Hay dos posibilidades: o bien el país tiene un sistema de tipo de cambio fijo —una ventanilla del dólar con acceso irrestricto— o no lo tiene.
Si la tiene, como ocurre en el Uruguay ahora, la gente puede ir con los pesos a la ventanilla del dólar, y cambiarlos; por tanto, la autoridad monetaria no tiene ningún control sobre la oferta de dinero.
Si no la tiene, la autoridad ejerce control sobre la cantidad nominal de dinero, pero eso, ¿a quién le importa?
Fijémonos en M-2 en el Uruguay a fines de 1939 y a fines de 1973, dos puntos separados por un tercio de siglo durante el cual el acceso a la ventanilla del dólar estuvo casi constantemente sujeto a un control oficial estricto.

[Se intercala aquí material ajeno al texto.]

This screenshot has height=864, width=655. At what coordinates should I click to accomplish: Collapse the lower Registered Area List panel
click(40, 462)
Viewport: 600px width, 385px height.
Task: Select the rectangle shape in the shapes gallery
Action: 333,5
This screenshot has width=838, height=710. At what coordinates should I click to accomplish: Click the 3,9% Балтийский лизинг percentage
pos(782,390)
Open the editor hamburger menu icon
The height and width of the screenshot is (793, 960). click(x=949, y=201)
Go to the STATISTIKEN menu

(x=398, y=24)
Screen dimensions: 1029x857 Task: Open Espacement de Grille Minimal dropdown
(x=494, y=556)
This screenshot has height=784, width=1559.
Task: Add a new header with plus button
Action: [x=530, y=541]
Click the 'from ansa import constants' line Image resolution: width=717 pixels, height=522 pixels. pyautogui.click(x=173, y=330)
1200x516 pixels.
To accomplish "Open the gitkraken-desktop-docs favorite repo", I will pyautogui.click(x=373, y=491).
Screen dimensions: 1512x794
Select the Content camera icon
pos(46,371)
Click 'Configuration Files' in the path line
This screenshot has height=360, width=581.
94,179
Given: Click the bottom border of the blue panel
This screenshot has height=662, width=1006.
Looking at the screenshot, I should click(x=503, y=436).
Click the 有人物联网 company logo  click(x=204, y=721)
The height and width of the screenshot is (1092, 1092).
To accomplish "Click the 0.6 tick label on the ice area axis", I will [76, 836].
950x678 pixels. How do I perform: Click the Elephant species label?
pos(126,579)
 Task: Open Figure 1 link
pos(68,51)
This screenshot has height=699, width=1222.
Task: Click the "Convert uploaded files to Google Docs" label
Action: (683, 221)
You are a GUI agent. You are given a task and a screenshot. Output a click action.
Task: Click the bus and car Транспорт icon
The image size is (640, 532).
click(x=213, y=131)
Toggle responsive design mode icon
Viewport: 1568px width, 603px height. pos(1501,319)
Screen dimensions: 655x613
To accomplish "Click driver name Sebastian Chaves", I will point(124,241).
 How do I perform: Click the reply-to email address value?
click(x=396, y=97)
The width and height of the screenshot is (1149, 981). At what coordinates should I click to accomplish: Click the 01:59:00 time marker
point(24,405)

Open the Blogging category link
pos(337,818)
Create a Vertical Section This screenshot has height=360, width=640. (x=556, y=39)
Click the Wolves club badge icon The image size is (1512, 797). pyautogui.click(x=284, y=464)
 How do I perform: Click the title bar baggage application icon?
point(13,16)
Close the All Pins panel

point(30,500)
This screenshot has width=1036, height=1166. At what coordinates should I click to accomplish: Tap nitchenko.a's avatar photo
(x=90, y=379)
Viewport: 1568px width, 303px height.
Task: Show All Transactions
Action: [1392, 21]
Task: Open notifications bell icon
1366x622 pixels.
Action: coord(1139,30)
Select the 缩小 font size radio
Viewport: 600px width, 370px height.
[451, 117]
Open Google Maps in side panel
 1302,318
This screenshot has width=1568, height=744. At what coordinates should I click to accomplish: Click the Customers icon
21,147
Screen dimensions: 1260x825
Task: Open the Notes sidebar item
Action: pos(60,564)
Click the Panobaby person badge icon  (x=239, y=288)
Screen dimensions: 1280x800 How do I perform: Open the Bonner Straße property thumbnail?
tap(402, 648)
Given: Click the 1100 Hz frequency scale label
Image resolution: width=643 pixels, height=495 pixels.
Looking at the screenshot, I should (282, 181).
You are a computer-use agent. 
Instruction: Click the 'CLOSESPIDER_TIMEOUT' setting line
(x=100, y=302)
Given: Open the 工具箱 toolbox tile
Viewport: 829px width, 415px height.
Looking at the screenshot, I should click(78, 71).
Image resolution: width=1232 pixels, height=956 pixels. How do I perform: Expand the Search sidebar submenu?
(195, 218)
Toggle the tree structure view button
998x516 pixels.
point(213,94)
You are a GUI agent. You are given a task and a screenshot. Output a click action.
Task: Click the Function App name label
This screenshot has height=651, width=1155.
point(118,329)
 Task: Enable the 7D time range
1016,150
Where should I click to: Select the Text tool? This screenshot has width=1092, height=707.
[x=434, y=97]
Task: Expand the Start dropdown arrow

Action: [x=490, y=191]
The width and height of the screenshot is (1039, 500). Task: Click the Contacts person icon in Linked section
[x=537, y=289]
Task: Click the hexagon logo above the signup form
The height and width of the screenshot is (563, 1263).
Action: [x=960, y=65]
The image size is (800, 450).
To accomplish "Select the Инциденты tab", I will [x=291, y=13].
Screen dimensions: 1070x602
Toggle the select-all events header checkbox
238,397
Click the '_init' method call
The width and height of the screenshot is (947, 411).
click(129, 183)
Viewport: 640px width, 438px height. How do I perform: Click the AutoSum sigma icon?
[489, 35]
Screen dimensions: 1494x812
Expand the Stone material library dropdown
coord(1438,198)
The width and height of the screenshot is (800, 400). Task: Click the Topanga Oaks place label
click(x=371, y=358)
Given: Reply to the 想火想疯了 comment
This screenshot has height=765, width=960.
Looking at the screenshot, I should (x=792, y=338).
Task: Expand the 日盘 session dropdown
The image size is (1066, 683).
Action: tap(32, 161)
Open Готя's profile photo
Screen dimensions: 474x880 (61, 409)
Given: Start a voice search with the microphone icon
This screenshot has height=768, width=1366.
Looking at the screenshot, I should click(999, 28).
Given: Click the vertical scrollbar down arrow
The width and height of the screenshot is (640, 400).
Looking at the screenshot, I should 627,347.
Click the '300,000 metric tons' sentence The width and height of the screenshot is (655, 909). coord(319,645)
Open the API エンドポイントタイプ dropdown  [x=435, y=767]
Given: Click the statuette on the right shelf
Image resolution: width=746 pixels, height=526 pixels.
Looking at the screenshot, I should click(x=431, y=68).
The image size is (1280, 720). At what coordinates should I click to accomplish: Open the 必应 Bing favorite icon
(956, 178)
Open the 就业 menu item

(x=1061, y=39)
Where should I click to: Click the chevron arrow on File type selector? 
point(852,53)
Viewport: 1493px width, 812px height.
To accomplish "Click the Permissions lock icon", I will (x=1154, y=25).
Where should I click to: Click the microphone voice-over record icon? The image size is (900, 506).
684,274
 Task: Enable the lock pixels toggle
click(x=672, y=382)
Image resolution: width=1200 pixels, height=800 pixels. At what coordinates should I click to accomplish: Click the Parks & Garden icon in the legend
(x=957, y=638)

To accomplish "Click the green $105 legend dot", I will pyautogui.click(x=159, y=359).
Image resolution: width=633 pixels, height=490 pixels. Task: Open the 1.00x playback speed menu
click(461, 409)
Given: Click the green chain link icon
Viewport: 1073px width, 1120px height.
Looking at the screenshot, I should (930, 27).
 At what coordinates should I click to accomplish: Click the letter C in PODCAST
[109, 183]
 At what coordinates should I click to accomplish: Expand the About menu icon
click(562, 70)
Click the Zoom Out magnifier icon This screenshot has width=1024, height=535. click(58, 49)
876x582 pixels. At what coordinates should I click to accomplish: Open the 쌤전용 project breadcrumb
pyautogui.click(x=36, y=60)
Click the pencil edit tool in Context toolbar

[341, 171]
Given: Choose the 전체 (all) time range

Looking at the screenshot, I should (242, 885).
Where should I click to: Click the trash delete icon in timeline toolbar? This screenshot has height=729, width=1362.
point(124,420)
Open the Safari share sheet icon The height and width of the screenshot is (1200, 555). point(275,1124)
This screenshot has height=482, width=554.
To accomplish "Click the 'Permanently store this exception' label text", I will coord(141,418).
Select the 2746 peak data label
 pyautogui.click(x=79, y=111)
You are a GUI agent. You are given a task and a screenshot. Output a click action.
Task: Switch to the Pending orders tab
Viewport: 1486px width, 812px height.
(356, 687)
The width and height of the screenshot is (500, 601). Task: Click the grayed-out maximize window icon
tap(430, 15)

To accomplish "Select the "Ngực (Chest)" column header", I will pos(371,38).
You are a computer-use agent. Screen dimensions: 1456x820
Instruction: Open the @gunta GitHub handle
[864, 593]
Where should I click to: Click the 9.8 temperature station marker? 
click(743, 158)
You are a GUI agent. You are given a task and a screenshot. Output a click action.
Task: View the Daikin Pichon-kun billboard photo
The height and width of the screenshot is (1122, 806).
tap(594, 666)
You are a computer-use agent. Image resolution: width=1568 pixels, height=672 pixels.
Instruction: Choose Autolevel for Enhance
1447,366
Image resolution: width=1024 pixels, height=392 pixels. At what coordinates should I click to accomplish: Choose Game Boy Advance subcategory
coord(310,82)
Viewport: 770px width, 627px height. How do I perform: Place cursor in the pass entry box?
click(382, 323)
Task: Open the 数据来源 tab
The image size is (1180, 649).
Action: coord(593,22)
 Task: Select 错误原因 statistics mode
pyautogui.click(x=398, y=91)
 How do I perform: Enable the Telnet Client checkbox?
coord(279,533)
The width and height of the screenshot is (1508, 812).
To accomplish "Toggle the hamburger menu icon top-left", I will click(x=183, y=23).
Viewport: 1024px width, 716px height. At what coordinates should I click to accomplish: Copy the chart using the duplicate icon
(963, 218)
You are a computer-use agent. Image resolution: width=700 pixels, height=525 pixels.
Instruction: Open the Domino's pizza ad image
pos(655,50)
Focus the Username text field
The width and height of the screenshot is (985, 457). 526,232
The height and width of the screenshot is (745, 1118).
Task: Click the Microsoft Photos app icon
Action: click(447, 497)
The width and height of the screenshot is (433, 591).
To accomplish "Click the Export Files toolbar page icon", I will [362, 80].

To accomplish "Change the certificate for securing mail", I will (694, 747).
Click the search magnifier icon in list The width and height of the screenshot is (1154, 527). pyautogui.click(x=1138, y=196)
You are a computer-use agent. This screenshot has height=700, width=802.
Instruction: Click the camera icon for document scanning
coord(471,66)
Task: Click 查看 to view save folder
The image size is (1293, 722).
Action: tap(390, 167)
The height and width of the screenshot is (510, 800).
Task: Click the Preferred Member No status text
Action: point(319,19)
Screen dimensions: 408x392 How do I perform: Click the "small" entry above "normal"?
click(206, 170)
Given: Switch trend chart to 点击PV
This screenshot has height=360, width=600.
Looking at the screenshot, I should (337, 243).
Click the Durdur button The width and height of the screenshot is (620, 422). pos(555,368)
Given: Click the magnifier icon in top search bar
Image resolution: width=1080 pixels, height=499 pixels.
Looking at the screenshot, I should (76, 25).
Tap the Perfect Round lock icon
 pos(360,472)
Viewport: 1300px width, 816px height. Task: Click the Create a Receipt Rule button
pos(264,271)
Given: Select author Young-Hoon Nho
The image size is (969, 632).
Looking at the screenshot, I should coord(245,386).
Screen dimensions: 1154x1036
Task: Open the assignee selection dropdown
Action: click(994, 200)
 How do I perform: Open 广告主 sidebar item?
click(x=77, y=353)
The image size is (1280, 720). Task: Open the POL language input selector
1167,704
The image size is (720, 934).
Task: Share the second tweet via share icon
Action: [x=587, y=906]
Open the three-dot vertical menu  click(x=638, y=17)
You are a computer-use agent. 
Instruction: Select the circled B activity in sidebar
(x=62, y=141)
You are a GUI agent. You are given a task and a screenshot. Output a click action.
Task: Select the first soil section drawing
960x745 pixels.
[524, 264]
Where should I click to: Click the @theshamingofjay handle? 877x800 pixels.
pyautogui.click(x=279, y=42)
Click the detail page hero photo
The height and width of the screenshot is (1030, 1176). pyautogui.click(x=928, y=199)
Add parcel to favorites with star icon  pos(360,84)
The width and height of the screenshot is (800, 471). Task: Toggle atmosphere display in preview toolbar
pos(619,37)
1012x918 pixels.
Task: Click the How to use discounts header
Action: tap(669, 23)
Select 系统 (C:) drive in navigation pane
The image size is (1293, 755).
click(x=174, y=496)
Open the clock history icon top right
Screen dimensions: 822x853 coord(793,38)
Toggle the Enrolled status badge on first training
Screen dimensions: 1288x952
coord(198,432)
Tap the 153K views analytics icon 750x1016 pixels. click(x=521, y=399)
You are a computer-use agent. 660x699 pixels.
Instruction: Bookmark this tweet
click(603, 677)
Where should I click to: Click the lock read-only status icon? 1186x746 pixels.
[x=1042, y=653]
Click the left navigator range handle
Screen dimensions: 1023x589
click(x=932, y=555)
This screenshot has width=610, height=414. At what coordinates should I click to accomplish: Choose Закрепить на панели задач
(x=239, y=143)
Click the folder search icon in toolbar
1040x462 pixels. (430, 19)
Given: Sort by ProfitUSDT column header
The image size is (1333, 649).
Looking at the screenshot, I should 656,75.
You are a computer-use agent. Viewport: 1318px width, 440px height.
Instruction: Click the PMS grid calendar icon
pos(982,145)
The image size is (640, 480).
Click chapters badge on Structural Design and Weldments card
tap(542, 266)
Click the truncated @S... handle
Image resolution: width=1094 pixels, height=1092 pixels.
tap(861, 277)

A fines de 1939 M-2 sumaba 320 millones de pesos corrientes. A fines de 1972, sumaba aproximadamente 474 mil millones de pesos también corrientes. Esta multiplicación por cerca de 1500 es explicable en su mayoría en función de actos de la autoridad pública. Pero reduzcamos ambos agregados monetarios a una unidad común. En pesos de 1955, M-2 en 1939 sumaba 920 millones, y en 1973, 866 millones, ¡6% menos al cabo de 34 años de persistente emisionismo!
Se dirá: ¿pero acaso pudo querer el gobierno aumentar la oferta de dinero 1500 veces? No, pero pudo querer aumentar la liquidez, estimular la economía del lado de la demanda, o algo por el estilo. No lo logró. En términos reales, el stock de dinero bajó, como vimos, 6%. En términos del PBI se redujo a menos de la mitad. La autoridad bombeó incesantemente billetes sobre la economía, pero ésta se libró de ellos, en términos reales, a una tasa mucho más rápida aún, al procurar cambiar los saldos de caja por bienes, y hacer subir el precio de éstos.
¿En qué consistió, mientras tanto la soberanía monetaria? ¿En sumir al país en una tremenda inestabilidad monetaria? ¿En liquidar su capacidad de crecimiento real? Quienes se escandalizaron con nuestra propuesta deberían aclarar estos puntos.